Ascolta & Leggi: Beck e poesie di Percy Bysshe Shelley

Frammento: Anime gemelle

Sono come uno spirito
che nell’intimo del suo cuore ha dimorato,
e le sue sensazioni ha percepito, e i suoi pensieri
ha avuto, e conosciuto il più profondo impulso
del suo animo: quel flusso silenzioso che al sangue solo
è noto, quando tutte le emozioni
in moltitudine descrivono la quiete di mari estivi.
Io ho liberato le melodie preziose
del suo profondo cuore: i battenti
ho spalancato, e in esse mi sono rimescolato.
Proprio come un’aquila nella pioggia del tuono,
quando veste di lampi le ali.

*

LA NASCITA DEL PIACERE

Alla creazione della terra
il Piacere, la nascita più divina,
si levò dal suolo del Paradiso,
avvolta in dolci e selvagge melodie,
come un’esalazione che sale in spire
al suono dell’aria che soffia lieve
attraverso i pini eolii, che sono
ombra e riparo per il lago
donde si alza tenera e lenta;
le sue membra con il respiro della vita
fluivano nell’armonia divina
di una linea sempre continua
che avvolgeva la sua forma perfetta
di una bellezza calda e luminosa.

*

MUTEVOLEZZA

Il fiore che oggi sorride
domani morirà
ciò che desideriamo
durevole ci tenta e va
via.
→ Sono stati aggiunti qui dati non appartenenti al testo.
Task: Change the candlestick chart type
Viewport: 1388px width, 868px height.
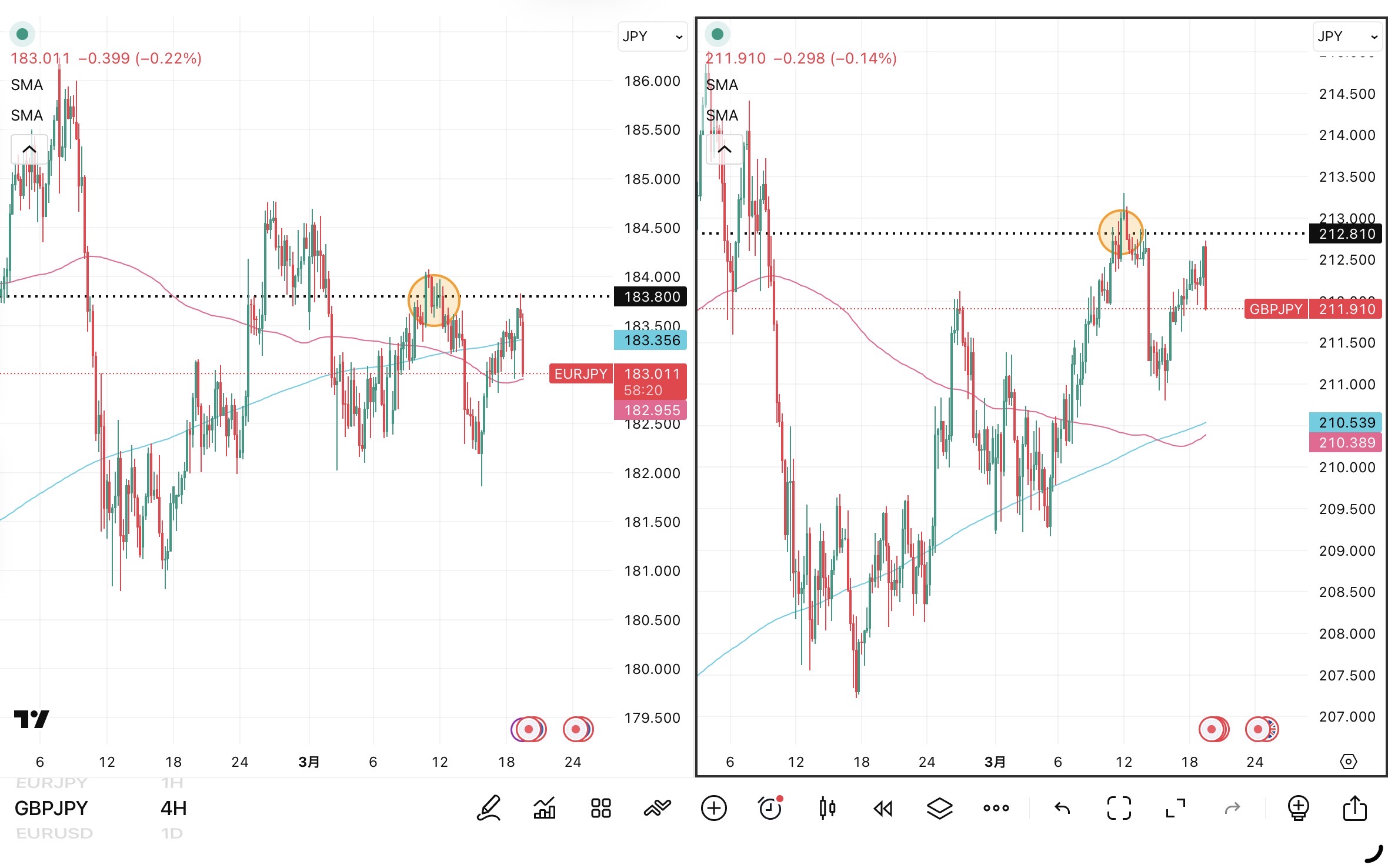Action: (827, 808)
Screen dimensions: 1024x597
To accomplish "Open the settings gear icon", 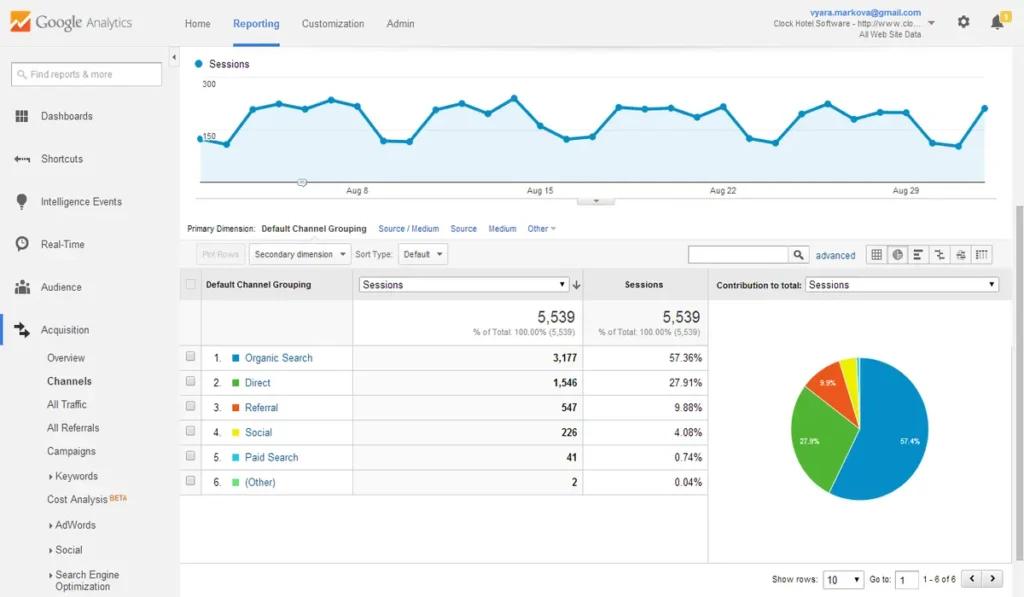I will [963, 22].
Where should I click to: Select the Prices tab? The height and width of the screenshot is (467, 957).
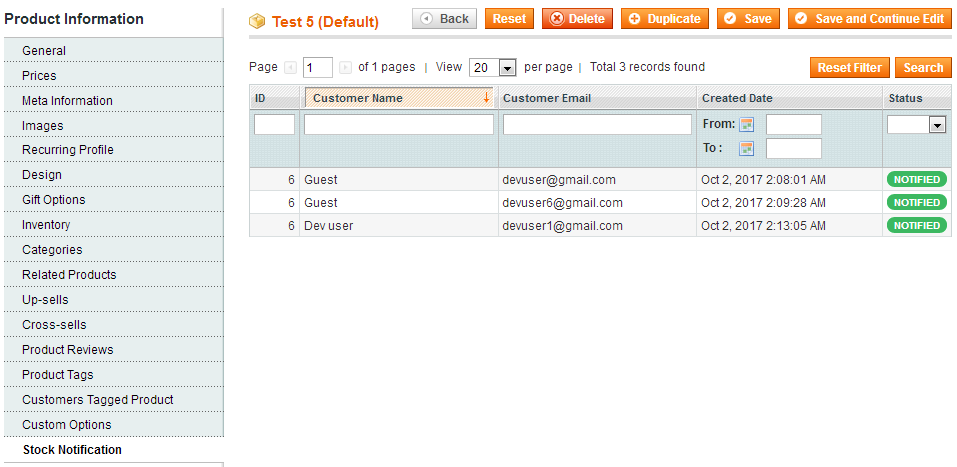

Che cosa è la gioia
del mondo? Un lampo che irride
alla notte, breve come la propria
luce.

La virtù come e’ fragile
l’amicizia come e’ rara
l’amore ci da’ una povera
felicità in cambio di orgoglio
e pena. Ma noi, benché cadano
subito, alla loro gioia sopravviviamo
e a tutto quello che diciamo
nostro.

Mentre i cieli sono azzurri e
di luce, mentre i fiori sono lieti
mentre gli occhi che prima
di sera cambieranno fanno sereno
il giorno, mentre ancora camminano
calme le ore, sogna tu, e dal tuo
sonno svegliati poi, per
piangere.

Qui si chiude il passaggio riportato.